* Begin Text block *
Detroit Tigers: DL's Weekly Report

Johnny LawrenceCorrespondent IApril 30, 2009

Welcome to Rudy Dominick & Johnny Lawrence's second weekly installment of Detroit Tigers information and analysis. Each Wednesday, we will delve into all things Tigers.


Read and digest, or skim and spit out our insightful banter.



Keep An Eye On—Maxwell Leon, Shortstop—Erie Seawolves (AA)


(April 23April 29)

.375, 2 HR, 10 RBI


Drive-By Argument: Should Leyland Move Inge Up In The Order?

DOMINICK: Jimmy Leyland should elevate Inge to the five spot, especially with perennially slow-starting Carlos Guillen up to his old ways.

Hitting .319, Inge leads the team with seven homers, but has collected just nine RBIs from them. All, but two, were solo shots. Inge deserves a temporary promotion so he can plate a few more runners each week.

Only seven Tigers have slugged home runs this season and Inge has unexpectedly been the main power source.

Inge (seven), Granderson (six) and Cabrera (four) are the only Tigers with more than two home runs. With this reduced amount of power, Inge should temporarily supplant Guillen.

If Inge starts to fade, bring him back to the bottom third of the order. Until then, maximize and enjoy his productivity.
* End Text block *
> [Written problem]: In the Tigers report, rewrite the paragraph that begins "Hitting .319, Inge leads" as a short list of its main facts. The material after this text has no connection to it.
* Begin Source material *
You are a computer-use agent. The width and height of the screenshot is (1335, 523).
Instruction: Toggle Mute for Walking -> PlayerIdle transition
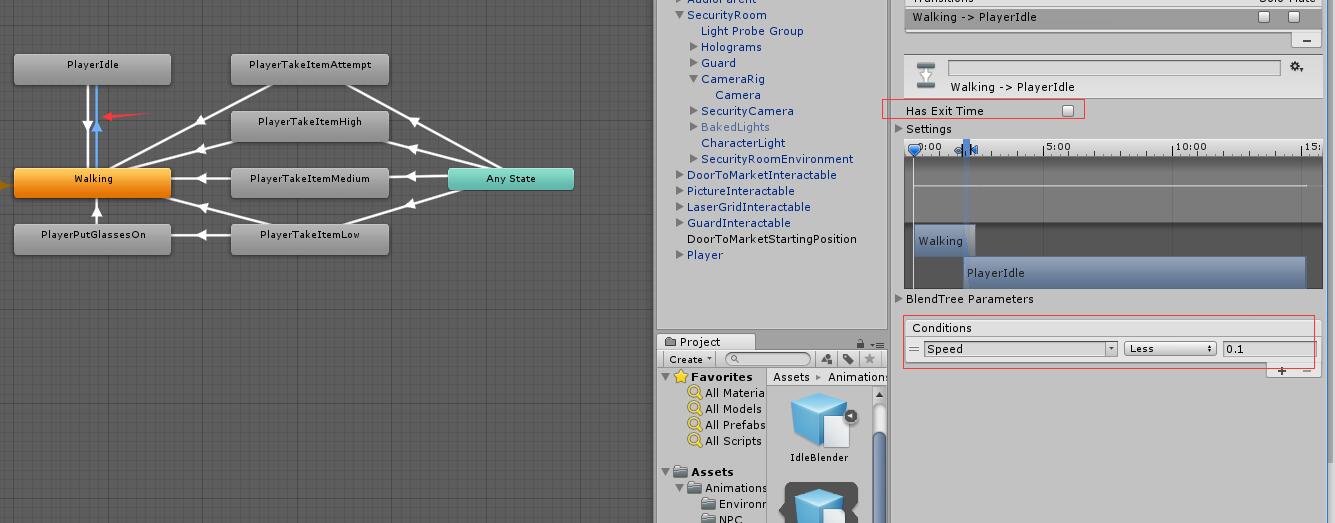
* End Source material *
> [Written answer]:
- Inge is hitting .319.
- He leads the team with seven home runs.
- Those homers have produced only nine RBIs, since all but two were solo shots.
- He deserves a temporary move up in the order so he can drive in more runners each week.